ISBN-Nummern sind für Wikipedia von zentraler Bedeutung, da sie die Überprüfbarkeit von Quellen gewährleisten. Bei der Kontrolle solcher ISBN-Nummern stieß der Wikipedia-Autor Mathias Schindler auf fehlerhafte, nicht auffindbare Angaben, also halluzinierte ISBNs. Die Halluzinationen deuteten darauf hin, dass ganze Textpassagen mithilfe von Large Language Models (LLMs) verfasst worden waren und die zugehörigen Referenzen teilweise erfunden waren. Mit dieser Methode konnten rund 150 Artikel identifiziert werden, die KI-Halluzinationen enthielten.

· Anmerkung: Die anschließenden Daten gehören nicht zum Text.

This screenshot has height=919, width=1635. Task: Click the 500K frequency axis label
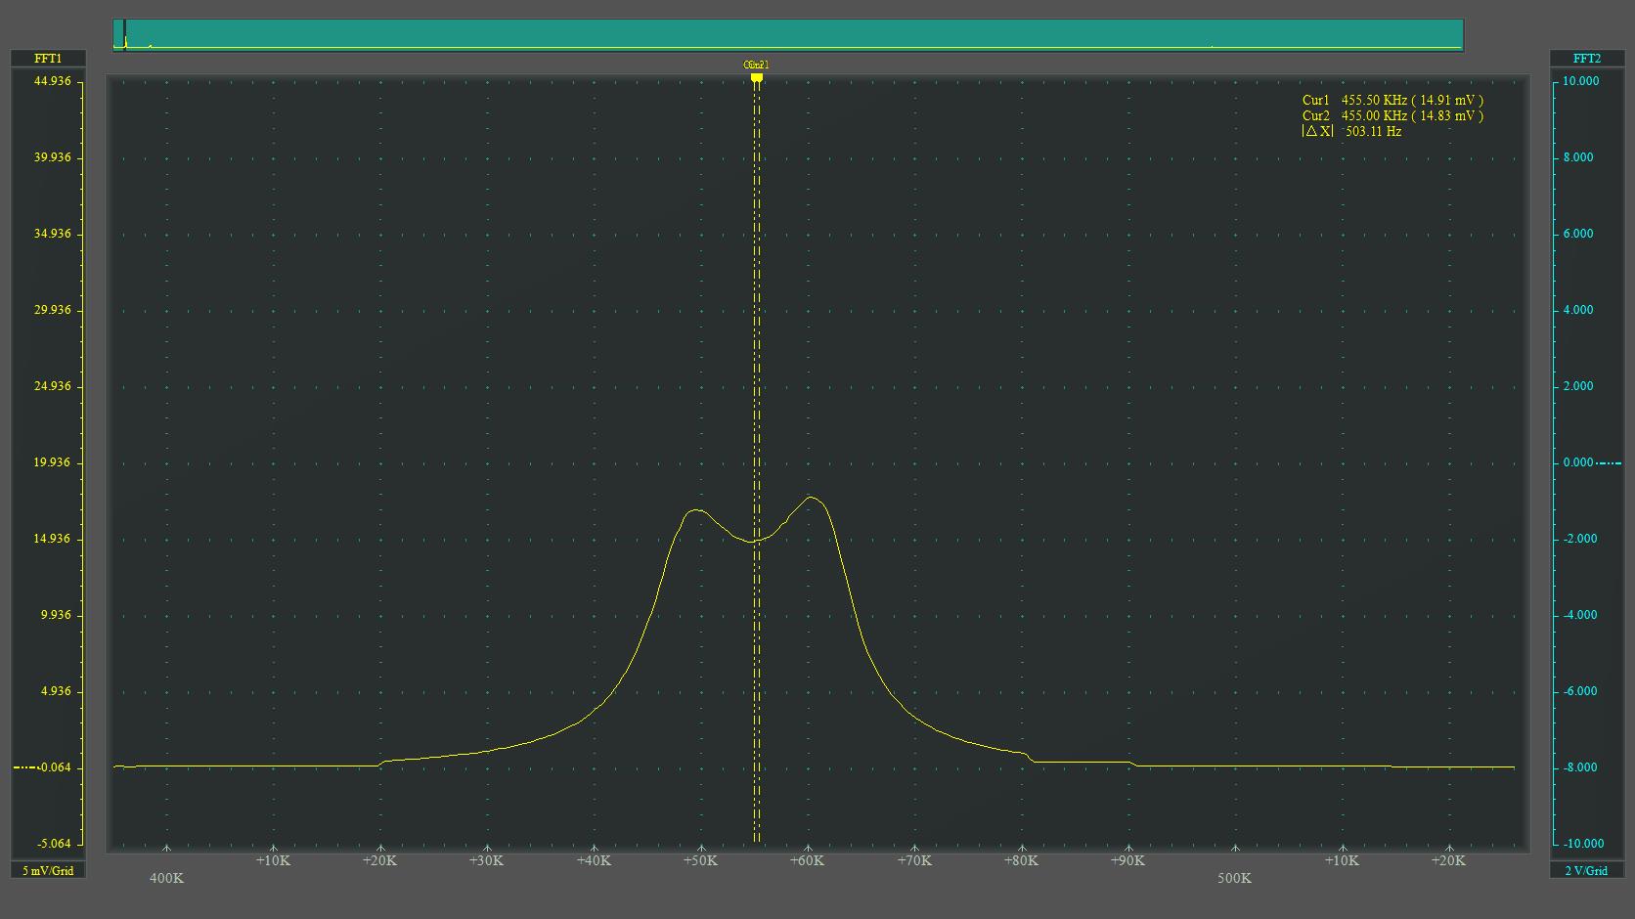(1234, 878)
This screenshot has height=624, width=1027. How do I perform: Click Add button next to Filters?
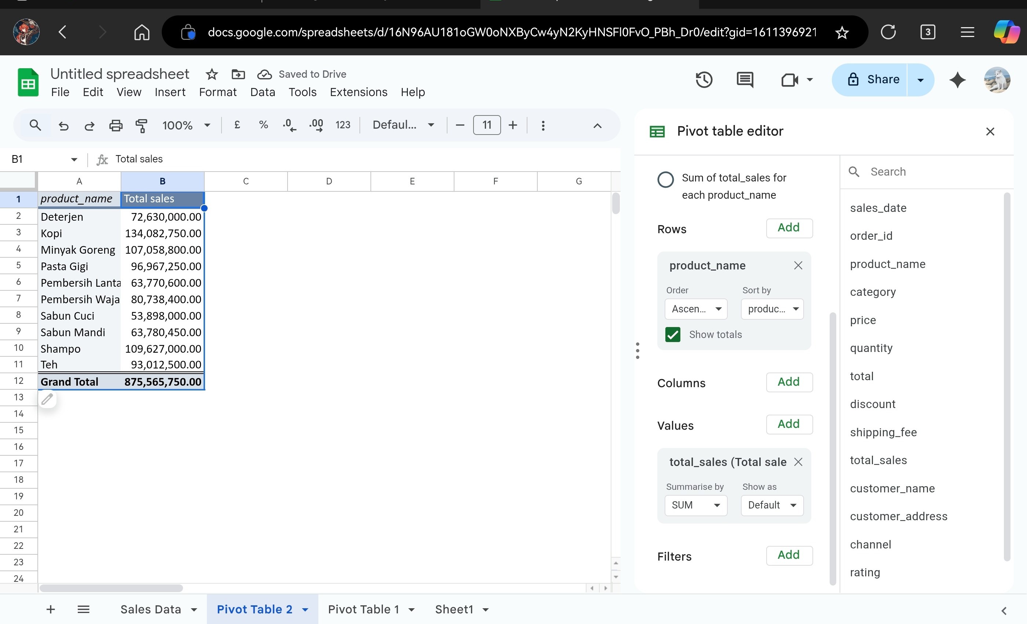(789, 555)
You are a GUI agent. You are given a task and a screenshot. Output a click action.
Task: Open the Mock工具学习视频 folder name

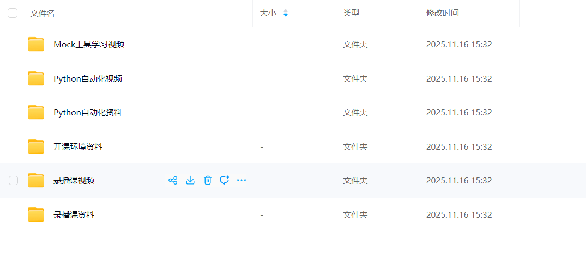pyautogui.click(x=89, y=45)
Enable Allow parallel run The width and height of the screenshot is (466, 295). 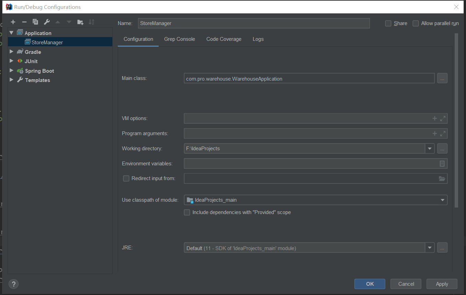pos(416,23)

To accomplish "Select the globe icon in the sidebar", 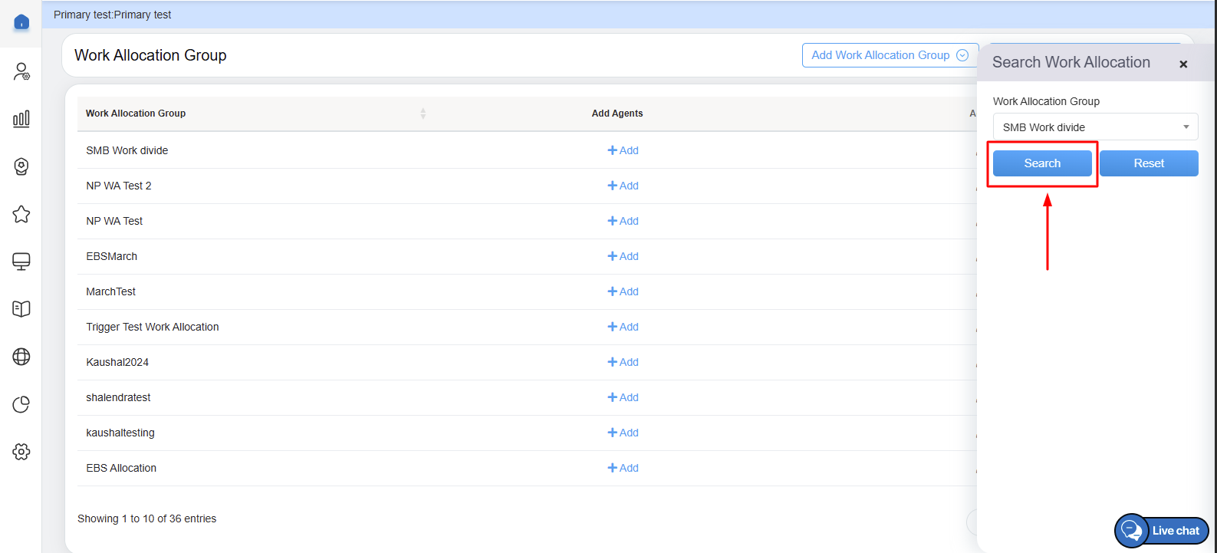I will pos(21,357).
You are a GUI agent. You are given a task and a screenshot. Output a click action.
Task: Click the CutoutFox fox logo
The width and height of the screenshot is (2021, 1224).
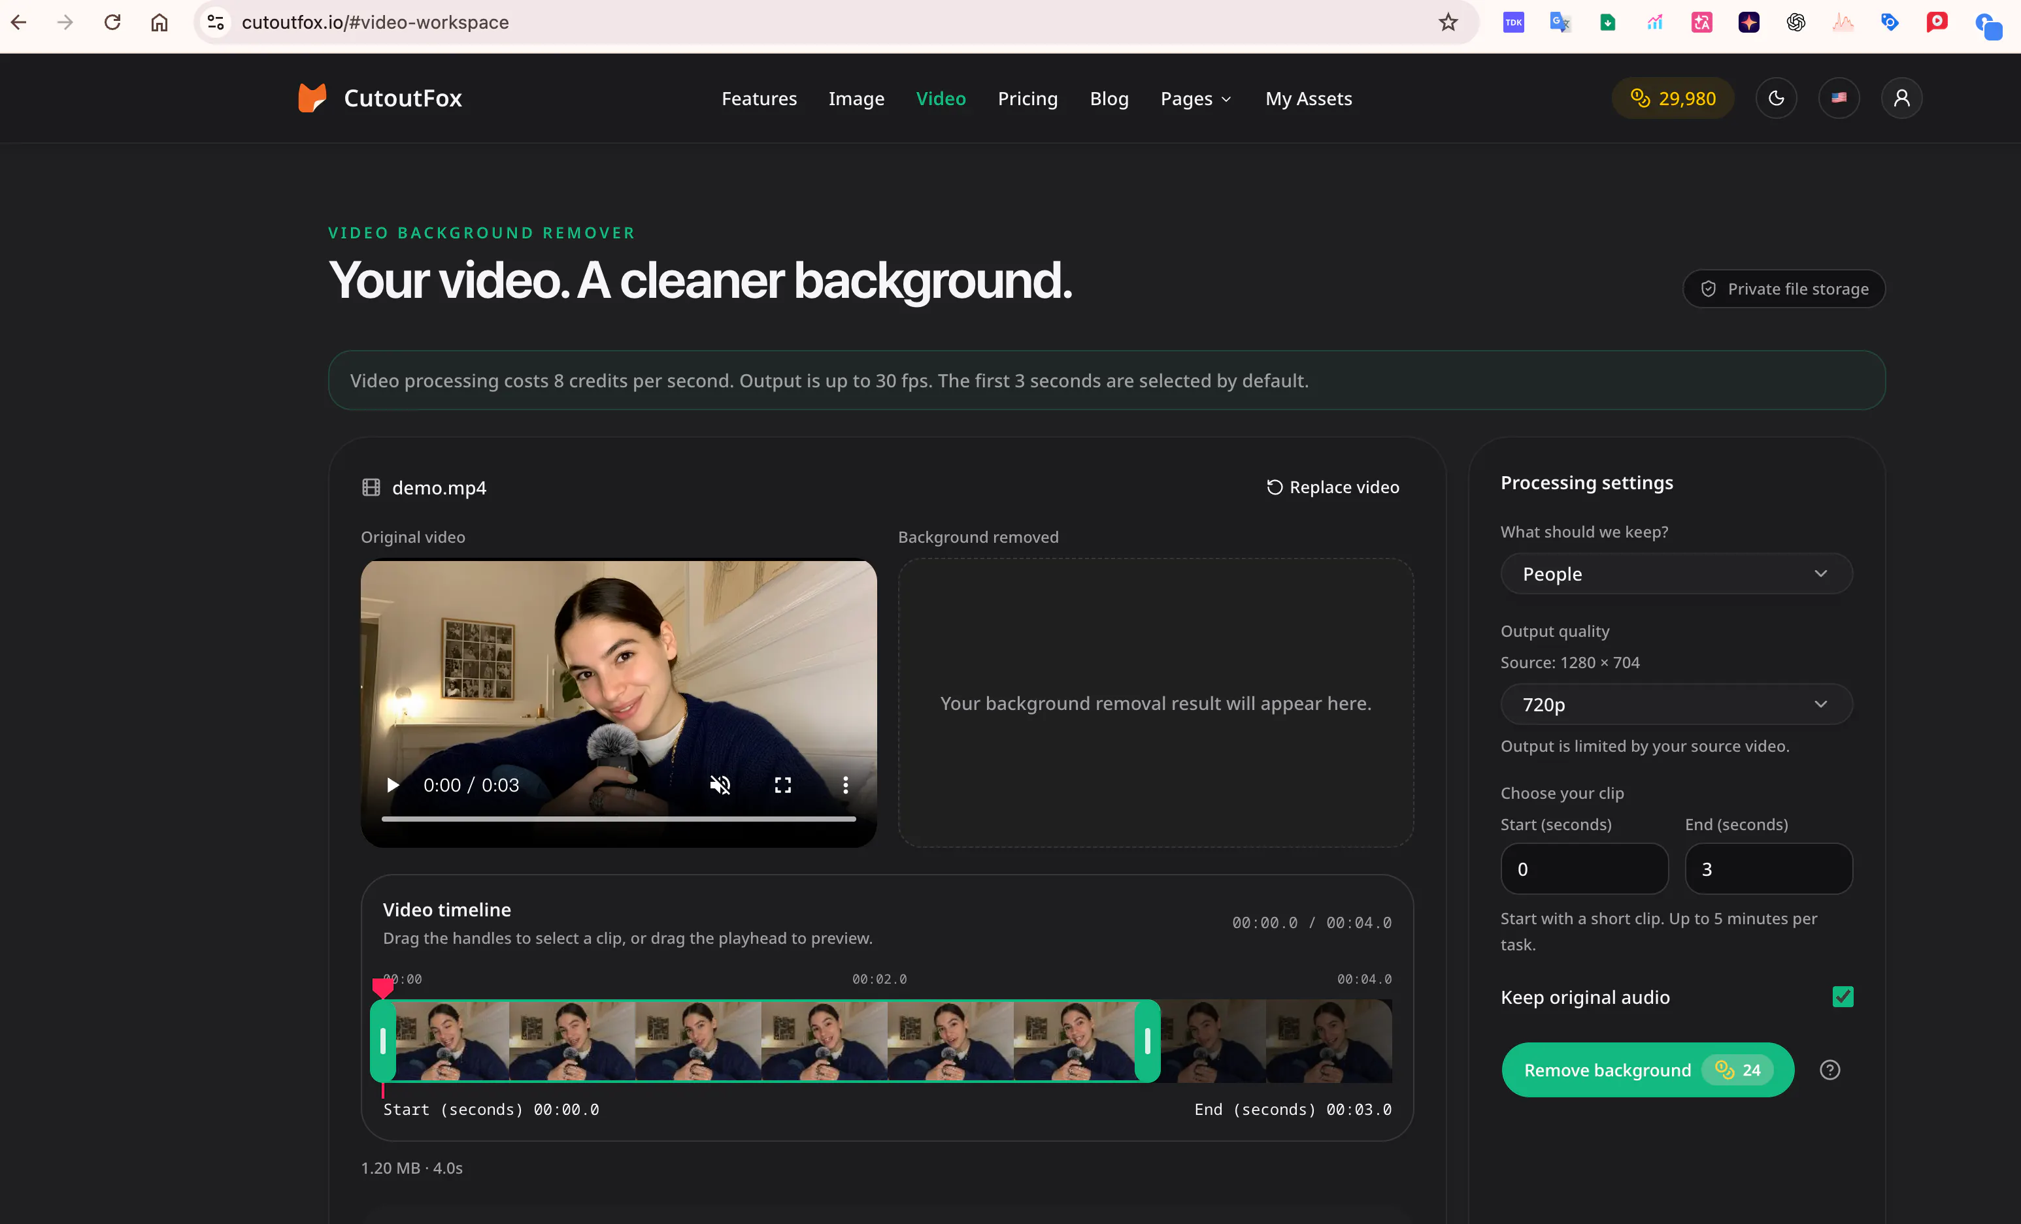click(x=312, y=98)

Schindler beschreibt dieses Phänomen als eine „Kontamination mit Inhalten, die auf den ersten Blick wahr erscheinen könnten und sich als Fakten tarnen“. Problematisch ist dabei insbesondere die Selbstverstärkung falscher Informationen: Externe Publikationen können vermeintliche Wikipedia-Fakten zitieren, die später wiederum als Beleg in Wikipedia-Artikeln auftauchen. Gleichzeitig schaden sich LLMs selbst, da sie häufig mit Wikipedia-Inhalten trainiert werden und so fehlerhaftes Wissen weiterverarbeiten.
Während Wikipedia früher aufgrund ihres nutzergenerierten Charakters oft als problematische Quelle galt, könnte gerade dieser Umstand heute ein Qualitätsmerkmal sein: Die gemeinschaftliche bzw. menschliche Kontrolle erhöht die Wahrscheinlichkeit, dass Inhalte überprüft und nicht schlicht erfunden sind.